Step 0...  We wish to write the recursive function "length" without
having to give it a name.  Then we could invoke it on a list as follows:

((lambda (l)
   (if (null? l)
       0
       (add1 (??? (cdr l)))))
 '(any old list you like))

The problem, of course, is that we can't plug in the function
expression itself directly in place of the ??? because that
immediately leads to an infinite regress.  It's like trying to quote
an entire sentence inside the sentence itself.

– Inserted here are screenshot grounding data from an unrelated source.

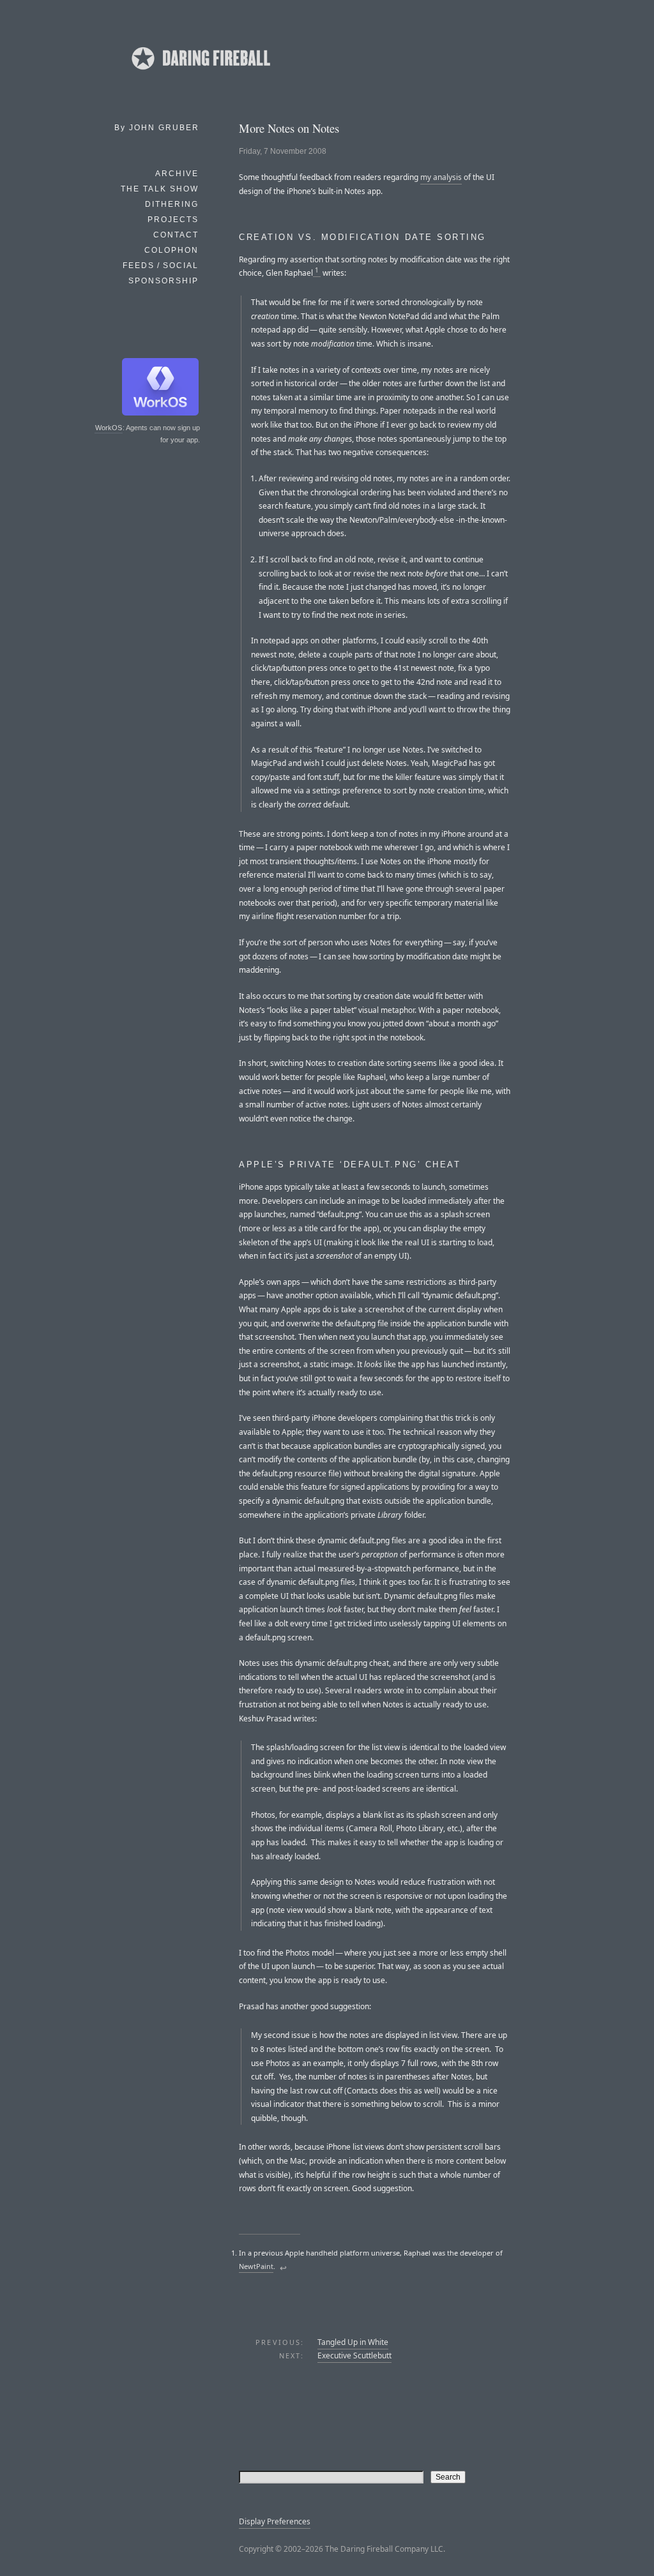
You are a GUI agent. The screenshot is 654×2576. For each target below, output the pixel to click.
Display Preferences (274, 2521)
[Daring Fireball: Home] (200, 73)
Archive (177, 173)
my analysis (441, 177)
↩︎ (283, 2267)
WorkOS (108, 427)
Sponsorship (163, 280)
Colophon (171, 250)
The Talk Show (160, 188)
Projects (173, 219)
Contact (176, 234)
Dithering (172, 204)
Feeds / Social (161, 265)
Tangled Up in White (352, 2342)
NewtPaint (256, 2266)
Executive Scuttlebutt (354, 2355)
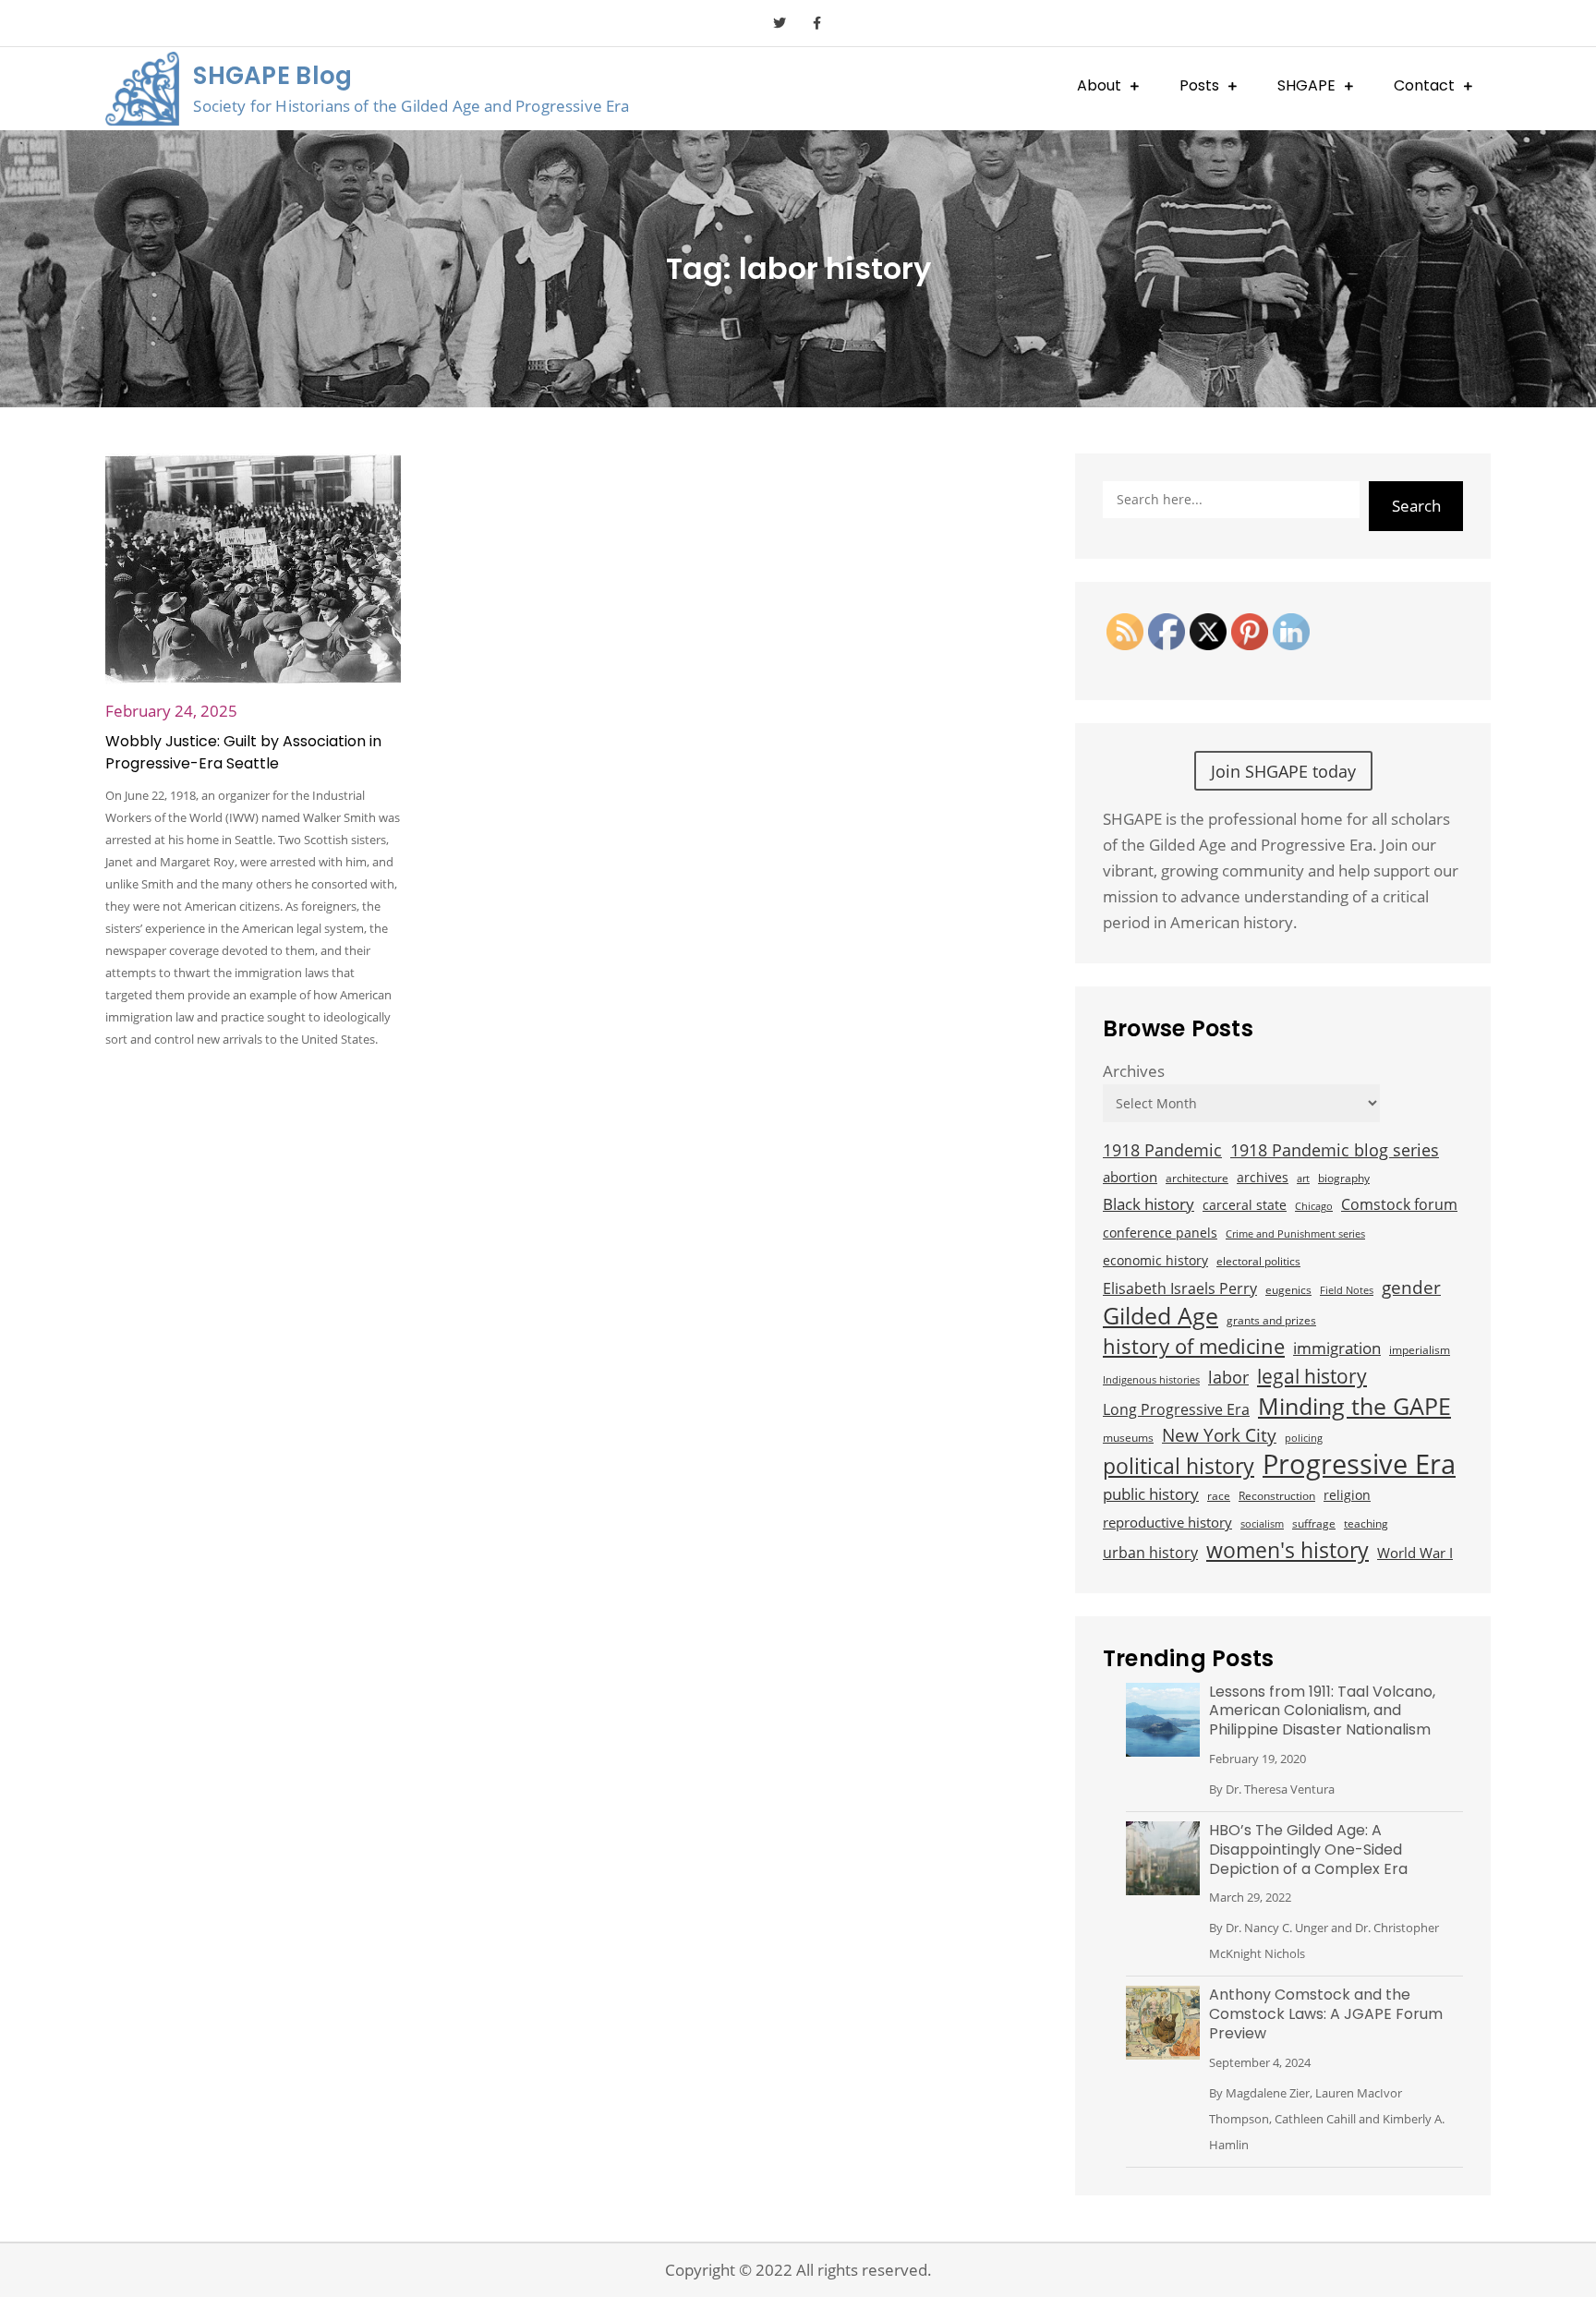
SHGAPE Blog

----------------------------------------------------------------------

Step 1...  This is the _only_ step in the entire derivation that
requires any real thought.  We can get around the above problem by
passing in a _copy_ of the length function as an extra argument and
then using _that_ in place of the ???.  But we must ensure that the
copy of our function looks _exactly_ like the function itself at all
times.  WE WILL ADHERE TO THIS REQUIREMENT IN EVERY STEP THAT FOLLOWS.
Notice that since f is a copy of the function, and the function takes
a copy of itself as a second argument, we must also pass f to f (as a
second argument).  Passing a copy of the function to itself is the
whole secret of the Y-combinator.  The following expression will
evaluate to 5 (the length of the example list):

((lambda (l f)
   (if (null? l)
       0
       (add1 (f (cdr l) f))))
 '(any old list you like)
 (lambda (l f)
   (if (null? l)
       0
       (add1 (f (cdr l) f)))))

------------------------------------------------------------------------

Step 2...  We just switch the order of the function arguments, l and
f.  "(f (cdr l) f)" changes to "(f f (cdr l))", and the arguments to
the top-level invocation also switch places:

((lambda (f l)
   (if (null? l)
       0
       (add1 (f f (cdr l)))))
 (lambda (f l)
   (if (null? l)
       0
       (add1 (f f (cdr l)))))
 '(any old list you like))

------------------------------------------------------------------------

Step 3...  We simply curry the function so that it takes its two
arguments one at a time.  Note the extra set of ()'s around the
top-level invocation as well.  This expression still evaluates to 5:

(((lambda (f)
    (lambda (l)
      (if (null? l)
	  0
	  (add1 ((f f) (cdr l))))))
  (lambda (f)
    (lambda (l)
      (if (null? l)
	  0
	  (add1 ((f f) (cdr l)))))))
 '(any old list you like))

-------------------------------------------------------------------------

Step 4...  The above expression is now of the form
"(<function> '(any old list you like))", where <function> is now a
self-contained recursive version of "length", although still in a
clumsy form.  We can forget about '(any old list you like) for the
remainder of the derivation and concentrate on just the <function>
part, since that's what we're interested in.  So here it is by itself:

((lambda (f)
   (lambda (l)
     (if (null? l)
	 0
	 (add1 ((f f) (cdr l))))))
 (lambda (f)
   (lambda (l)
     (if (null? l)
	 0
	 (add1 ((f f) (cdr l)))))))

-------------------------------------------------------------------------

Step 5...  Notice that in the above expression (f f) returns a
function which gets applied to (cdr l).  In the same way that the add1
function is equivalent to the function (lambda (a) (add1 a)), the
"(f f) function" is equivalent to the function (lambda (a) ((f f) a)).
[This is just an inverse eta step to you lambda-calculus pros out
there].  This step is necessary to avoid infinite loops, since we're
assuming applicative order (i.e, Scheme).

((lambda (f)
   (lambda (l)
     (if (null? l)
	 0
	 (add1 ((lambda (a) ((f f) a)) (cdr l))))))
 (lambda (f)
   (lambda (l)
     (if (null? l)
	 0
	 (add1 ((lambda (a) ((f f) a)) (cdr l)))))))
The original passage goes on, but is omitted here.